The foundational environmental law in China is, logically enough, the
Environmental Protection Law. It was first enacted on a trial basis in 1979 and amended and reenacted, without the “trial” designation, in 1989. This law contains the seeds of most of the environmental laws introduced since 1979. Indeed, the law contains little more than seeds, consisting of only 47 provisions averaging two to three sentences in length.

Following closely on the heels of the Environmental Protection Law were a set of laws that established an environmental regulatory structure for China that is media-specific, end-of-pipe (it controls the discharge of pollutants rather than their creation) – and command-and-control, meaning it relies on administrative enforcement of environmental-performance standards. Water, air, solid and hazardous wastes and noise pollution were each addressed by separate laws (two in the case of water). In their first incarnation, these laws called for the establishment of ambient air, water and noise standards and concentration-based discharge limits for air and water pollution, and decibel limits for noise pollution.

Pollutant discharges by an operating facility above applicable limits could subject the facility owner to administrative sanctions, but generally resulted (where such actions were addressed at all) in orders to reduce the level of discharges within a given period of time. Regulation of solid and hazardous waste imposed fewer obligations, primarily because of the lack of effective options for the off-site disposal of such wastes during the early phase of environmental lawmaking.

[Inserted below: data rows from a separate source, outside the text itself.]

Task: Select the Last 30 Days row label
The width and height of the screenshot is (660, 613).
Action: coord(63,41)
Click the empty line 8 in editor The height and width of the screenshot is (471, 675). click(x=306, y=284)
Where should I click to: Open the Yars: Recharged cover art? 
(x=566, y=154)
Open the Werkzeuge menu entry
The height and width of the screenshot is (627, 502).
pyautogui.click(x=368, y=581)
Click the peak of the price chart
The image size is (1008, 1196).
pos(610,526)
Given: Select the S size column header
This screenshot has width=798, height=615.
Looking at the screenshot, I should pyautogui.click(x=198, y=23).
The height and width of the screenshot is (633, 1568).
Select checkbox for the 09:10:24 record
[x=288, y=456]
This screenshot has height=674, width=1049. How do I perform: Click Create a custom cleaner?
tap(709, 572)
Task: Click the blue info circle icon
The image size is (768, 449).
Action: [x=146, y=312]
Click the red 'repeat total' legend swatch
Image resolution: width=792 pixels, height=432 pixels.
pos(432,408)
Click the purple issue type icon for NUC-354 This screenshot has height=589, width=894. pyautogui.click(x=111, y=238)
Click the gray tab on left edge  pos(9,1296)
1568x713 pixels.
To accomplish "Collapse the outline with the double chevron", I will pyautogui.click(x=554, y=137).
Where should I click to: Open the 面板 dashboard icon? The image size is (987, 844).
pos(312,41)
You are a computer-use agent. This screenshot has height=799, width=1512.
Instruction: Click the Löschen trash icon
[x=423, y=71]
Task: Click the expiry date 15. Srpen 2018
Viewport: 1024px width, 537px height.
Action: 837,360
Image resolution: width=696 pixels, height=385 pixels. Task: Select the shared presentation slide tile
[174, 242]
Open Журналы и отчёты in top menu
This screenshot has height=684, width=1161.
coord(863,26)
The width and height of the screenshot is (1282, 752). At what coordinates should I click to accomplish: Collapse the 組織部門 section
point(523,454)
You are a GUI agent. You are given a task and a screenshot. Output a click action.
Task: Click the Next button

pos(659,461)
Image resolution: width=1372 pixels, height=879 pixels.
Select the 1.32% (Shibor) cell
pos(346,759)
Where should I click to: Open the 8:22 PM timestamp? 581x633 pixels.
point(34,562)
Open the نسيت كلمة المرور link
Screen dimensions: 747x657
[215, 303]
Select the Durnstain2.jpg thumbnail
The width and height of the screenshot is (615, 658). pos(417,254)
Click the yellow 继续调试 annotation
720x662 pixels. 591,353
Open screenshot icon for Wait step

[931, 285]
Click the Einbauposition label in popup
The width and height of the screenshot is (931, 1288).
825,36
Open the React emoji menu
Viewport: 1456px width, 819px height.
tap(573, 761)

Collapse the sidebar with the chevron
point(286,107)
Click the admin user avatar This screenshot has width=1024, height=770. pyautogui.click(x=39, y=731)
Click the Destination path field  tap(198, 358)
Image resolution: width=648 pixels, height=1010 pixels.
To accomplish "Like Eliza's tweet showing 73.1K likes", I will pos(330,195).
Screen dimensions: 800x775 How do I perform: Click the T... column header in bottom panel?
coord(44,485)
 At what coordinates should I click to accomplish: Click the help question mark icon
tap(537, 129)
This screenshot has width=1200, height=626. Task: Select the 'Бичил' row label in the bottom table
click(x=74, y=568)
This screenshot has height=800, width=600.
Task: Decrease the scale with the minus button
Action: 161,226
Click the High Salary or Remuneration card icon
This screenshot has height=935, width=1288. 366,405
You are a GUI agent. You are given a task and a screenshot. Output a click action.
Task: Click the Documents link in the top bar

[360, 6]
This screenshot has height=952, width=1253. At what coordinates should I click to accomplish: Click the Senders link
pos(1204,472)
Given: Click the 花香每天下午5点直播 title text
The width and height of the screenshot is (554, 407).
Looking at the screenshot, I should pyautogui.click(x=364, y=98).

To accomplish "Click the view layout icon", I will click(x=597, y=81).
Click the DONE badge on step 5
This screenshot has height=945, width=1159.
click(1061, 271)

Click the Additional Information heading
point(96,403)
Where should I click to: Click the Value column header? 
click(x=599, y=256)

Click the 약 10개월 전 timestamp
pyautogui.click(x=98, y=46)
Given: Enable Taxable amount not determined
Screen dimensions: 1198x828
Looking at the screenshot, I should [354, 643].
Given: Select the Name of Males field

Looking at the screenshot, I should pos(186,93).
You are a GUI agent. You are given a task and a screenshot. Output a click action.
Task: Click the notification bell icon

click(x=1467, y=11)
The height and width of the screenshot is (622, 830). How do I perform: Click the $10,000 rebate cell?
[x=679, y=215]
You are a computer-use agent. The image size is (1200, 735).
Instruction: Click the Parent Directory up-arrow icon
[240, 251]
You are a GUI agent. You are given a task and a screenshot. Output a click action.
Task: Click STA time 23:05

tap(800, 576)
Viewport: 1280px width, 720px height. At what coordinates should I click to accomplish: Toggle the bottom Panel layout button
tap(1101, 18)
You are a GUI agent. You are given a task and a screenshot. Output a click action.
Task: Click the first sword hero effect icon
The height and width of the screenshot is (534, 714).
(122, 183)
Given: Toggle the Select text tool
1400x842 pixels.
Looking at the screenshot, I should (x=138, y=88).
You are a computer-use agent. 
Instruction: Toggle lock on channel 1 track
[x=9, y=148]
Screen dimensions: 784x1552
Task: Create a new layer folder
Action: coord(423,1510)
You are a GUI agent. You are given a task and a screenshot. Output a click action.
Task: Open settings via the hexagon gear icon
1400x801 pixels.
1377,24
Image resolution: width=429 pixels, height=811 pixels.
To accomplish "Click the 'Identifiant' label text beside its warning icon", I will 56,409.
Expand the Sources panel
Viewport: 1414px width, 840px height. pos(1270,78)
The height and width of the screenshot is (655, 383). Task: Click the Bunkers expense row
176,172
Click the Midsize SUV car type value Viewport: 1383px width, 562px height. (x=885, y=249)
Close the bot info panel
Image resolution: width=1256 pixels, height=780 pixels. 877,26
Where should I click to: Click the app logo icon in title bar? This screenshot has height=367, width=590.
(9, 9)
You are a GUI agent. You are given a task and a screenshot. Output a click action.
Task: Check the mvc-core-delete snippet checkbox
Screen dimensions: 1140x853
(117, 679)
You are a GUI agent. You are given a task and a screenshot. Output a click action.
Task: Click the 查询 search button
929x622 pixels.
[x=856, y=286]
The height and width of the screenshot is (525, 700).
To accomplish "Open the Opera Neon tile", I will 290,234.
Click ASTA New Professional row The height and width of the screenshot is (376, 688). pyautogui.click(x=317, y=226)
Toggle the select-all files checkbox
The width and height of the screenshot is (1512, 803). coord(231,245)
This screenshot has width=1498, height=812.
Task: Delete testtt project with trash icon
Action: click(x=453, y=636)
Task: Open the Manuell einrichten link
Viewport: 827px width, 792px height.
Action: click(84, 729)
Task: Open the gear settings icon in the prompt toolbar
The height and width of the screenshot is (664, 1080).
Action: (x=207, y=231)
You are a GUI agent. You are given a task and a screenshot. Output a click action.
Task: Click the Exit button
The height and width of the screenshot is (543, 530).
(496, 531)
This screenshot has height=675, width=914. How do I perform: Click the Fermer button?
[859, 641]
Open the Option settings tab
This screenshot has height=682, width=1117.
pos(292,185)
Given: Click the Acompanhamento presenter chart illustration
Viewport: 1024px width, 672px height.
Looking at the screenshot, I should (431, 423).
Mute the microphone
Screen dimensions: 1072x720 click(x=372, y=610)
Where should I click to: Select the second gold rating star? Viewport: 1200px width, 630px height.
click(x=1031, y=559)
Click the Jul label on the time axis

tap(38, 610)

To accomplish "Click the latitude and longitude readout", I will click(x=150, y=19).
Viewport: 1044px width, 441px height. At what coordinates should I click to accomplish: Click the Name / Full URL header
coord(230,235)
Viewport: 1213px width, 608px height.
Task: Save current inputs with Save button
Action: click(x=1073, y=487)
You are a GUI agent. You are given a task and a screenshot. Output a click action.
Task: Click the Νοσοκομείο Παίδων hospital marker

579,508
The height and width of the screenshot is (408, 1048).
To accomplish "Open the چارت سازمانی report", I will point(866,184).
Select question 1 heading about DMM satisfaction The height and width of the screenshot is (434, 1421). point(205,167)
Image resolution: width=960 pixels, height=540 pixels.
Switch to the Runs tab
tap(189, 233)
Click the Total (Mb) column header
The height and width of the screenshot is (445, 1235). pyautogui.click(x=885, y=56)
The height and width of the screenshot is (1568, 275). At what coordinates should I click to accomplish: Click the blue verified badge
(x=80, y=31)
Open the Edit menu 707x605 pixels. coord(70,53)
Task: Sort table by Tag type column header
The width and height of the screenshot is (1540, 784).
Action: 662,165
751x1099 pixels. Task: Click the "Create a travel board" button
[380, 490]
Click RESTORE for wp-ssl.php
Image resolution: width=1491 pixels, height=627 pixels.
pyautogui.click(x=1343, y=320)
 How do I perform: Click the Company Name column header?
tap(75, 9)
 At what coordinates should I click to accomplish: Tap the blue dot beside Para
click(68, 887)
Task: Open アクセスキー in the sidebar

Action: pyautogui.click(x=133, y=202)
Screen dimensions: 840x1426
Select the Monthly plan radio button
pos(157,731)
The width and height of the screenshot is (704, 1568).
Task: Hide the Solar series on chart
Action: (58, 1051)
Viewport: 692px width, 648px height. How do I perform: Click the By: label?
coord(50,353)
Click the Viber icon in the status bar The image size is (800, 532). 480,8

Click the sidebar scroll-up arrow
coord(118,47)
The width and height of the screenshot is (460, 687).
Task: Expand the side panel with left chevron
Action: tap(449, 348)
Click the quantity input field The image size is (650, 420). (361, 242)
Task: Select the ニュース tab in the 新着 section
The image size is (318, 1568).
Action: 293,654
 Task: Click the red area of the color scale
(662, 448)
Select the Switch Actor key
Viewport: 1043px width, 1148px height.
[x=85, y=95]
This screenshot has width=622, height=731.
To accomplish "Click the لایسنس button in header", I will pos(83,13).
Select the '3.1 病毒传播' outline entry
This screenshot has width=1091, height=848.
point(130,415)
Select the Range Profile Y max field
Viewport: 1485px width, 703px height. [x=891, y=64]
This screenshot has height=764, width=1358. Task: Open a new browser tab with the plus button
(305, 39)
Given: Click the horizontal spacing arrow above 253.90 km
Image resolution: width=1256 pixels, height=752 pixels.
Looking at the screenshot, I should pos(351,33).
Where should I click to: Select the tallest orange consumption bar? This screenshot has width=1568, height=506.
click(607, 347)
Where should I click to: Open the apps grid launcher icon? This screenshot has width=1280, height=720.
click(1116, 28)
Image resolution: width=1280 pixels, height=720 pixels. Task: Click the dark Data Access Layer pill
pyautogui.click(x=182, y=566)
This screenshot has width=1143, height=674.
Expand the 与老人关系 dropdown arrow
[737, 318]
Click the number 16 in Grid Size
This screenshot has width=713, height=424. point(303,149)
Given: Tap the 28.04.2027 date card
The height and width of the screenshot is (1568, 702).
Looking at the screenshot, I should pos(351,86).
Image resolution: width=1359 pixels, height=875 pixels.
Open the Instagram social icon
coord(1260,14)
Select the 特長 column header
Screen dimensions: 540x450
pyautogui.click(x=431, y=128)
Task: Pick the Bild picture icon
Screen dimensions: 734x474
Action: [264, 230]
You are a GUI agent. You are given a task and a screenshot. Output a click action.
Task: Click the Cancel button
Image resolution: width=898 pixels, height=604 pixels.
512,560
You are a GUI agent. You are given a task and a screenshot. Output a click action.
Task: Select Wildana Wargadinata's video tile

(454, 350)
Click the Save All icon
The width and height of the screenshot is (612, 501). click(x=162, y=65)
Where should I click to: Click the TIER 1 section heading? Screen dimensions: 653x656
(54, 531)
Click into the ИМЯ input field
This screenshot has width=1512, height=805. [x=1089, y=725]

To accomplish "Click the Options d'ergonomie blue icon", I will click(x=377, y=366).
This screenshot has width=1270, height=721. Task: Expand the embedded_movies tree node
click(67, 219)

Obligations set out in the Environmental Protection Law and echoed in the media-specific laws were further refined by specific rules, and became de facto cross-media, stand-alone regulatory programmes. For instance, a set of regulations providing for
Environmental Impact Assessments (EIAs) eventually spawned a new law, and EIAs have since become the main point of entry into China’s environmental-law regime for most entities.

End-of-pipe regulatory models are relatively effective at reducing pollutant loads if the number of “pipes” is constant or growing at a slow pace, but given China’s rapid development, it became apparent that even if existing entities were in compliance with the original concentration-based discharge limitations (clearly an inapplicable assumption in China), the number of new polluting facilities being built would result in ever-increasing pollutant loads. As a result, China began to introduce “total load” limits into its regulatory model to cap the total discharge of certain “major” pollutants.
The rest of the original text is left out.